━━━━━ Data for analysis

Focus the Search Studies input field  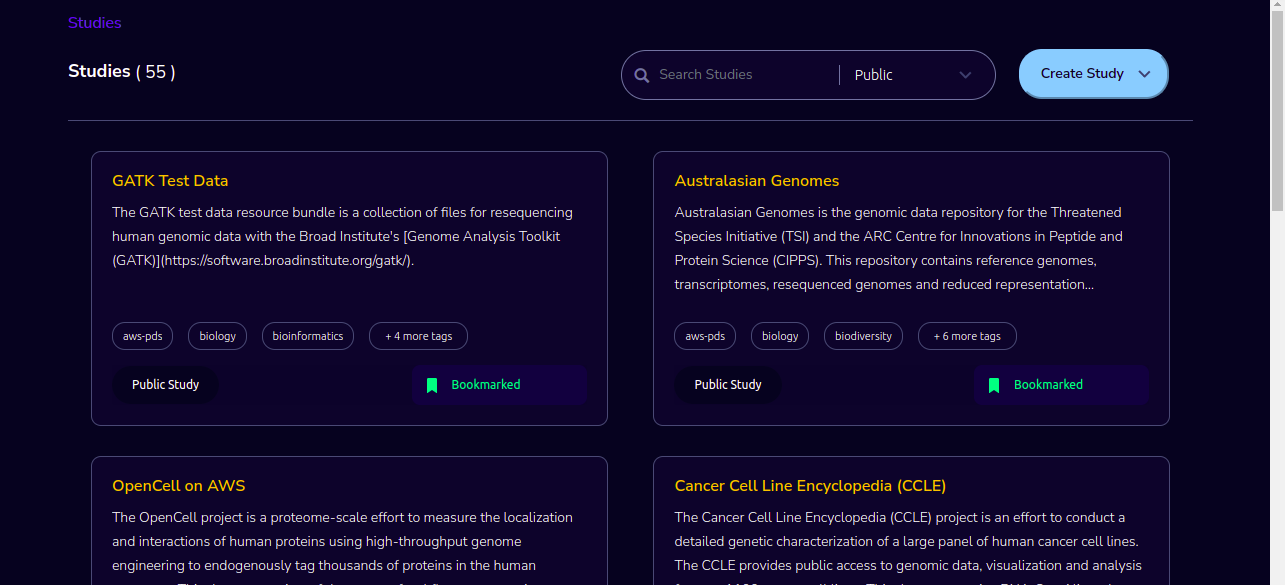(x=745, y=75)
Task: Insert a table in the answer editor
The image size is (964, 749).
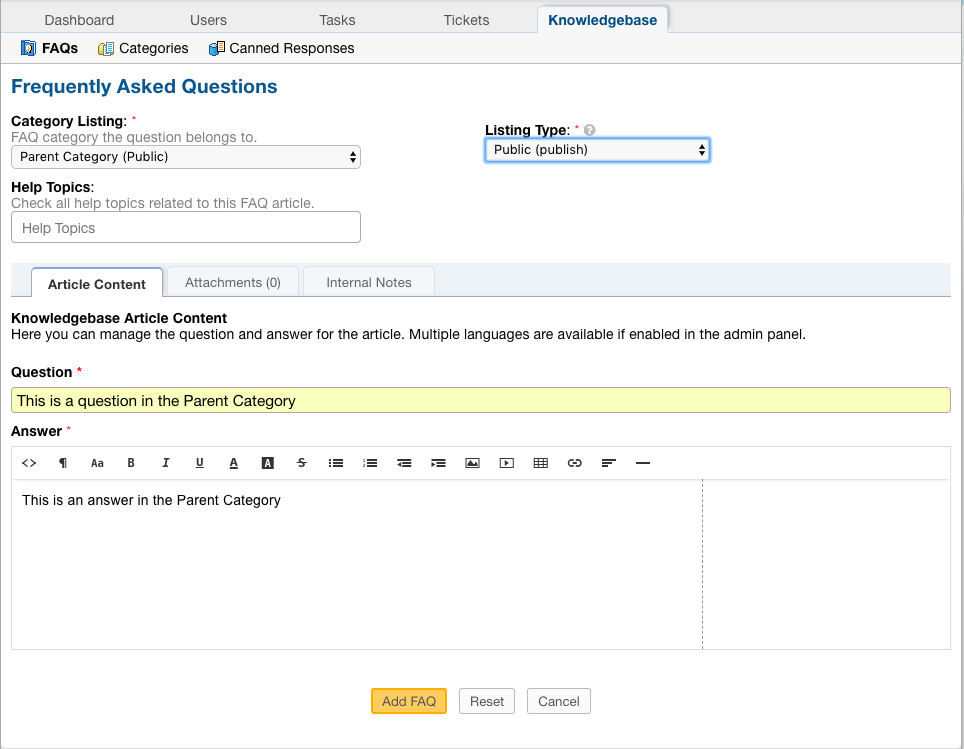Action: 540,463
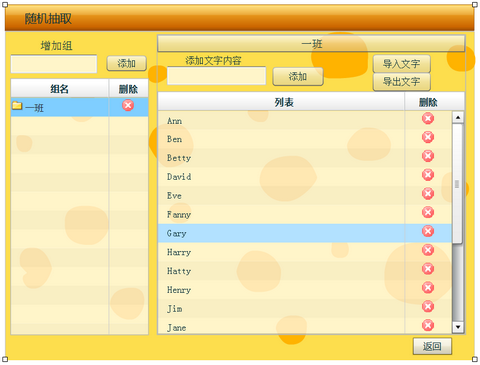The width and height of the screenshot is (480, 365).
Task: Focus the 增加组 group name input
Action: coord(54,64)
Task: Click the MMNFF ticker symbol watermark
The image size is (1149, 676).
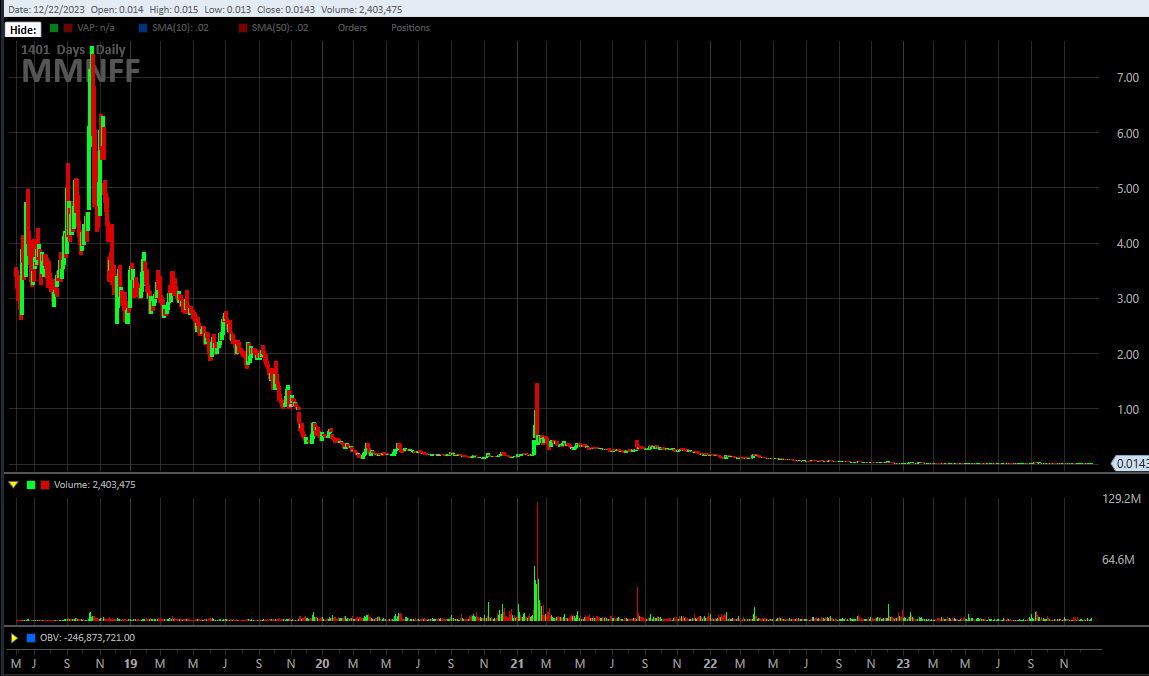Action: (x=81, y=70)
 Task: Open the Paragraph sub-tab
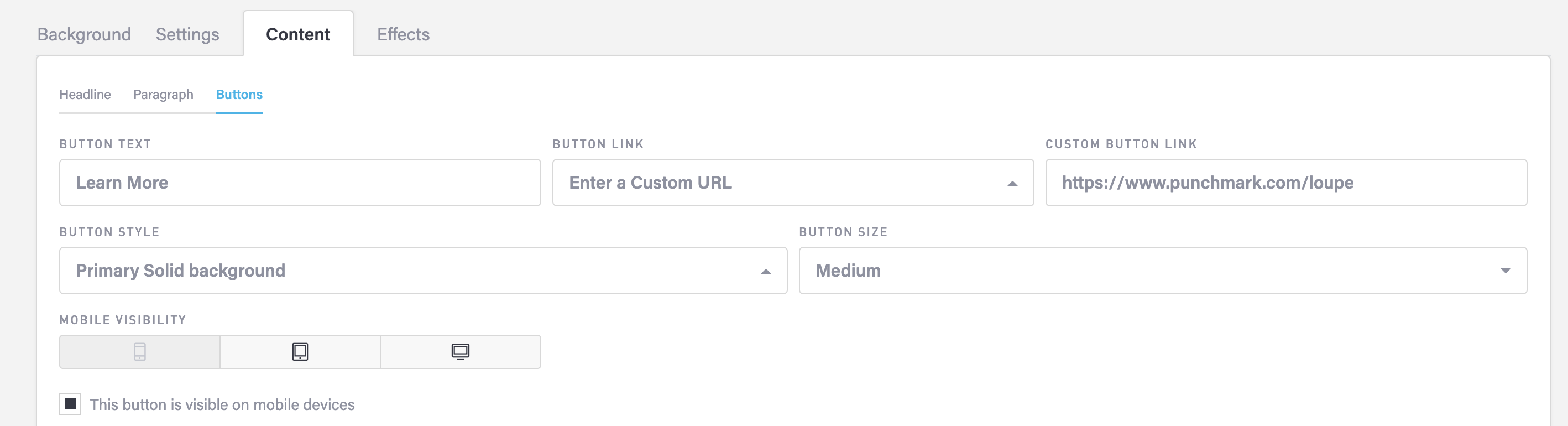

━━━━━━━━━━

» Task brief: Take the line containing "Task: Click the MMNFF ticker symbol watermark" as the first line and the last line of the data above as the final one, and output exactly the lines between them, inclusive, with no pictures.

» Answer space:
Task: Click the MMNFF ticker symbol watermark
The image size is (1149, 676).
Action: (x=81, y=70)
 Task: Open the Paragraph sub-tab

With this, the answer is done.